Un rapport de 12 pages dactylographiées de la Chambre d'Agriculture du mois d'octobre 1931, concernant la pollution de la Kirneck, est particulièrement significatif. Nous y relevons les points suivants : Les habitants des communes riveraines de la Kirneck en aval de Barr se plaignent depuis de nombreuses années. La question est devenue de grande actualité lorsque se sont déclarés dans la commune de Valff de nombreux cas de fièvre charbonneuse (Milzbrand), provenant d'une infection des eaux par les déchets de tannerie. Les usines de Barr traitent les peaux d'animaux atteints par cette maladie. Les déchets qui s'accumulent au fond de la rivière sentent très mauvais et subissent une fermentation ammoniacale. Les odeurs nauséabondes et pestilentielles sont telles qu'en été dans les maisons situées sur le bord on ne peut pas ouvrir les fenêtres. C'est une véritable calamité publique. Il n'existe plus un seul poisson dans la rivière, toute la vie animale ou végétale a disparu. D'après les dires des riverains, l'eau est parfois tellement caustique qu'on ressent une sensation de brûlure en y plongeant la main. Le rapport conclut que de très grands dommages moraux et matériels sont causés aux agriculteurs et habitants de ces communes.

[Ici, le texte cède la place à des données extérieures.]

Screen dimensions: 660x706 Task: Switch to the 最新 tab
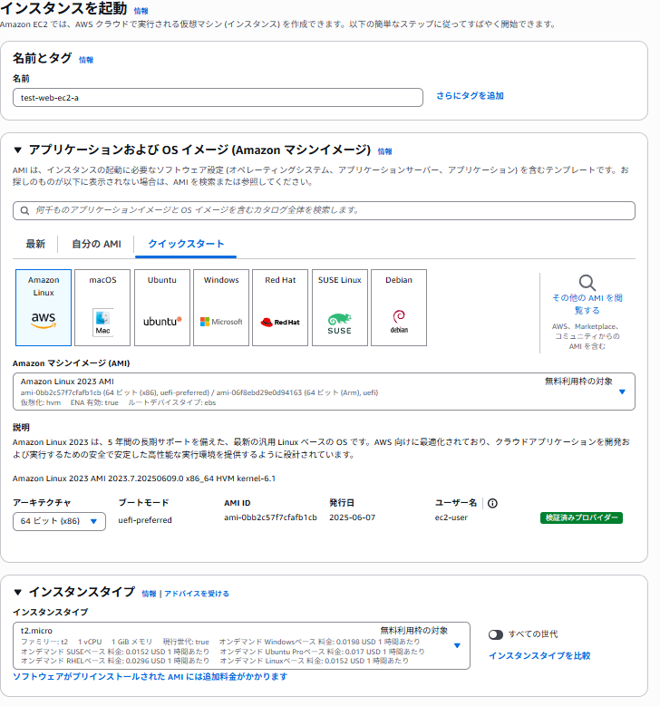click(35, 244)
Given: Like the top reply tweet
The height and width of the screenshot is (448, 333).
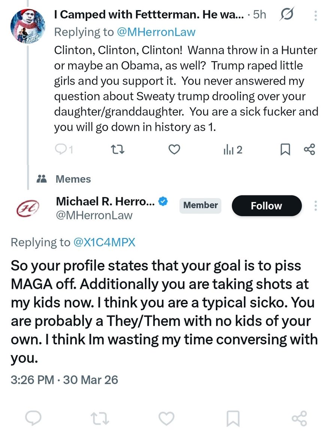Looking at the screenshot, I should point(174,150).
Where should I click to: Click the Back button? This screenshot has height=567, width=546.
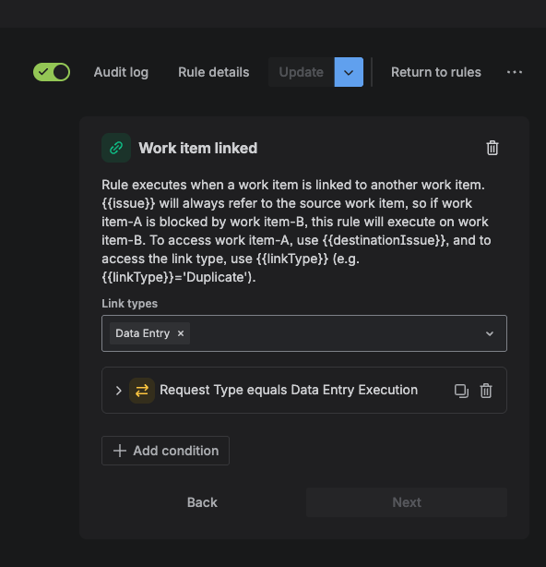[202, 502]
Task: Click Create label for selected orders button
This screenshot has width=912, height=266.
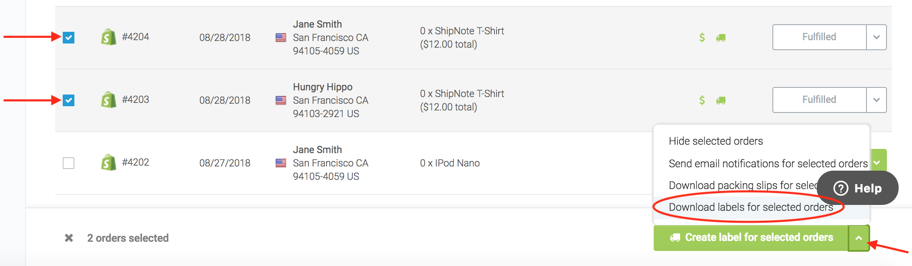Action: 751,238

Par ordre du Préfet en date du 17 septembre 1932, une commission mixte chargée d'étudier les moyens appropriés pour remédier à la pollution des eaux et à l'envasement du lit de la Kimeck se réunit à la mairie de Barr le jeudi 22 septembre 1932. Pas de résultat, aucune suite positive. Sur plainte d'usagers de la Kirneck à Valff et à Bourgheim au sujet de la pollution des eaux par des événements industriels imputés à des usines de Barr, le Préfet réunit une nouvelle commission le 24 juin 1938 à la mairie de Barr. Même résultat.

Au cours d'une réunion tenue à la Préfecture de Strasbourg le 8 octobre 1954 à laquelle assistait le maire de Valff, la question de la pollution fut de nouveau à l'ordre du jour. Le maire de Barr, DEGERMANN, fait connaître que la ville de Barr envisage d'exécuter un projet de canalisation avec une st-tion d'épuration. Le Dr. GILMANN, Conseiller Général d'Obernai, suggère que pour mettre fin aux inconvénients qui ne seront jamais complètement supprimés, l'on envisage plutôt la déviation de la Kirneck en bordure des localités de Bourgheim et de Valff, où existe d'ailleurs un ancien lit. Les maires de Bourgheim et de Valff se rallient à cette proposition et demandent à cet effet le concours du service du Génie Rural. Résultat : zéro.

Au mois de novembre 1961, le maire de Valff intervient de nouveau auprès du Préfet au sujet des inconvénients que présente pour la commune la pollution des eaux et l'envasement progressif de ce cours d'eau. Le Préfet CUTTOLI lui répond par lettre du 9 novembre 1961 que ce problème ne pourra trouver une solution satisfaisante que lorsque la station d'épuration du réseau d'assainissement pour la ville de Barr sera en état de fonctionner. Le financement de ce projet est assuré et les opérations d'adjudication sont en cours, de sorte que la construction proprement dite doit pouvoir débuter d'ici peu de temps. Résultat : rien.

En lisant tout ce qui précède, le lecteur comprendra mieux les décisions de la collectivité locale en 1967 de supprimer le bras de la Kimeck traversant le village et de doter Valff d'un réseau d'assainissement moderne. Ce n'est qu'en 1983 que la solution définitive entre en vigueur par une station d'épuration intercommunale regroupant une quinzaine de communes. Cette station implantée entre Valff et Westhouse a été construite par un syndicat intercommunal à vocations multiples (SIVOM) dont André VOEGEL a assumé la présidence de nombreuses années.

Il fallut plus de 50 ans après le premier rapport pour donner satisfaction à la population et pour supprimer définitivement la pollution de la Kirneck et de l'Andlau.

La Kirneck polluée (DNA)

Depuis, la Kirneck a subit d'autres pollutions comme en 2000 du côté de Bourgheim ou encore en juin 2015 à Barr.